Tellanovella · 31/05/2014 18:39

Don'teatthekidssweets (love that name) that is so true that others already have an established circle that they are happy with. They don't need or want anyone else to have on their to do list kinda thing. Not in a mean way just it is what it is type of thing.
I do have people to chat to too at the school gate and have done coffee mornings and all that but like you say it's once in a blue moon as people are so busy and it's all so surface. Also Ive found some people are quite flaky.

Anyway it doesn't have to be mums I make friends with but they are the only social group I've met.
I'll keep on keeping on.

OP posts:
Sicaq · 31/05/2014 19:01

It does seem to be harder as an adult (well, post early 20s) to form deep friendships, I find. I haven't had your traumatic experience, but I do instinctively protect myself from intimacy, I think. Do you think that's a factor?

WildBill · 31/05/2014 19:13

Try 'Meetup'

Tellanovella · 31/05/2014 19:22

Hmm Sicaq that is a strong possibility, but I think its others who are more cagey. I would say my main aim is to have fun and a laugh, I'm not the type that want to focus on my past woes!
Wildbill thanks for that suggestion, I'm definitely going to have some of that. Get my bravery on. Do others go alone though? I do get anxious in group environment, so it would be nice if others turned up by themselves.

OP posts:
snoofle · 31/05/2014 19:26

Have you tried being friends with older people?
I know that that may not be ideal, but as a generalisation, older people have more time than the young.
Personally, I rather like people that are older than I am.

Tellanovella · 31/05/2014 19:40

Snoofle I don't discriminate against anyone. In fact I love the wisdom of older people and their company. I suppose I just don't meet people in different demographics. I suppose it's just I only Ever meet mums and to be honest I think knowing people who are a bit foot loose and fancy free would be good.

OP posts:
trappedinsuburbia · 31/05/2014 22:05

Hi op, would it be possible for you to do a part time college course or some voluntary work while the kids are in school? Thats a really good way to meet people.

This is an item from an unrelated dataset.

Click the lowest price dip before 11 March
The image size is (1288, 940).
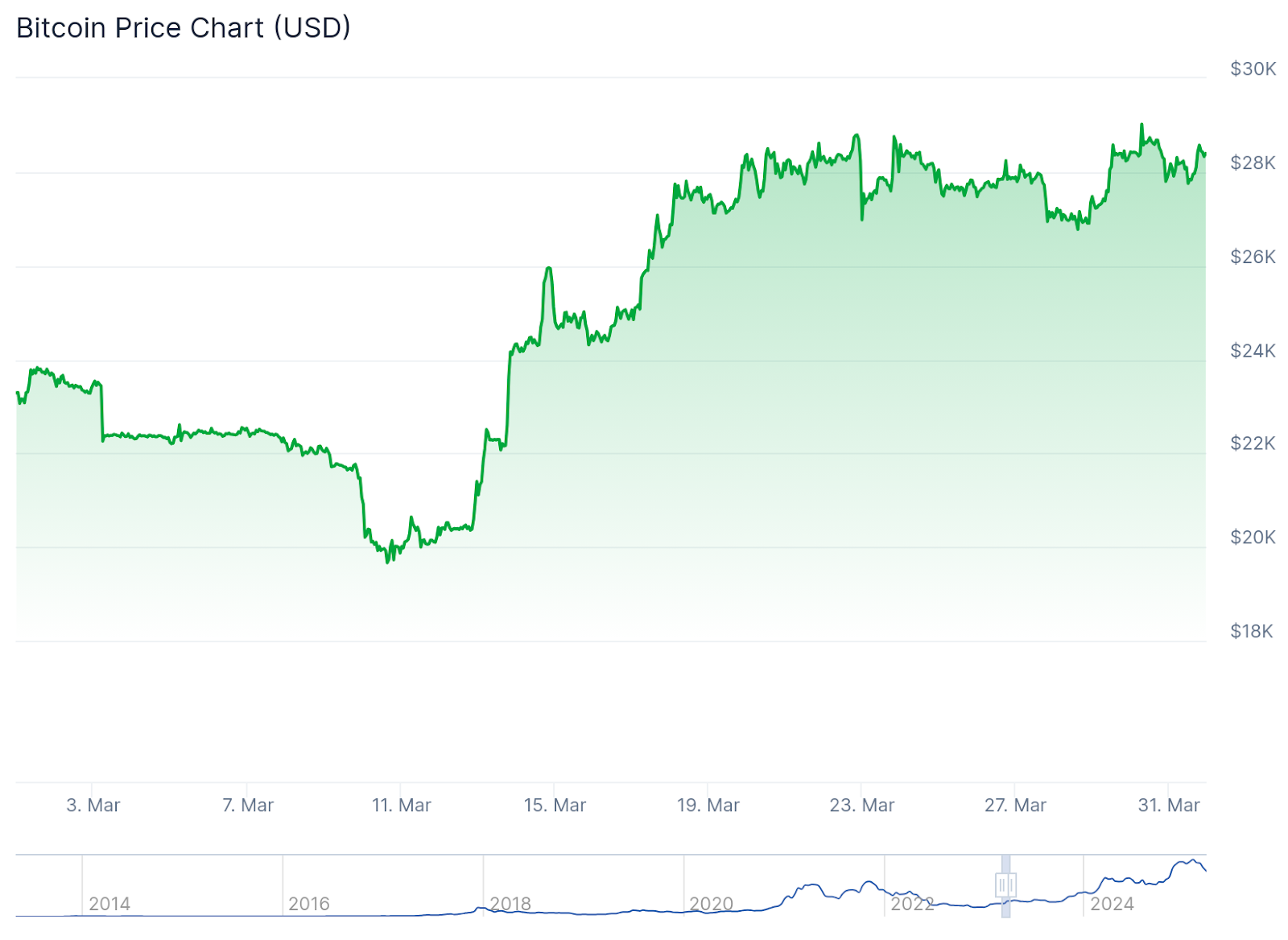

Tellanovella · 31/05/2014 22:28

Hello trapped. I have volunteered in the past, maybe I could look into that again. I don't know if I could go to college but another suggestion I will look into. It will open up the horizons I suppose.

OP posts:
CharlotteCollins · 31/05/2014 22:33

Have you done the Freedom Programme? Or see if your local WA do anything else? Might be easier to forge a friendship with someone else who is rebuilding her life.

In my loneliest times, I have used MN to feel that I've connected with someone during the day. And I force myself to go for a walk or pop to the shops, so that at least I pass the time of day with somebody. Often that's all I need.

Keep on telling yourself that this won't be for ever. Don't let negative thoughts take root - you have a friend you like and in the future you will have more. Keep believing it.

trappedinsuburbia · 31/05/2014 22:34

Im still friendly with people I met years ago through college, I find it really hard to meet new people as well.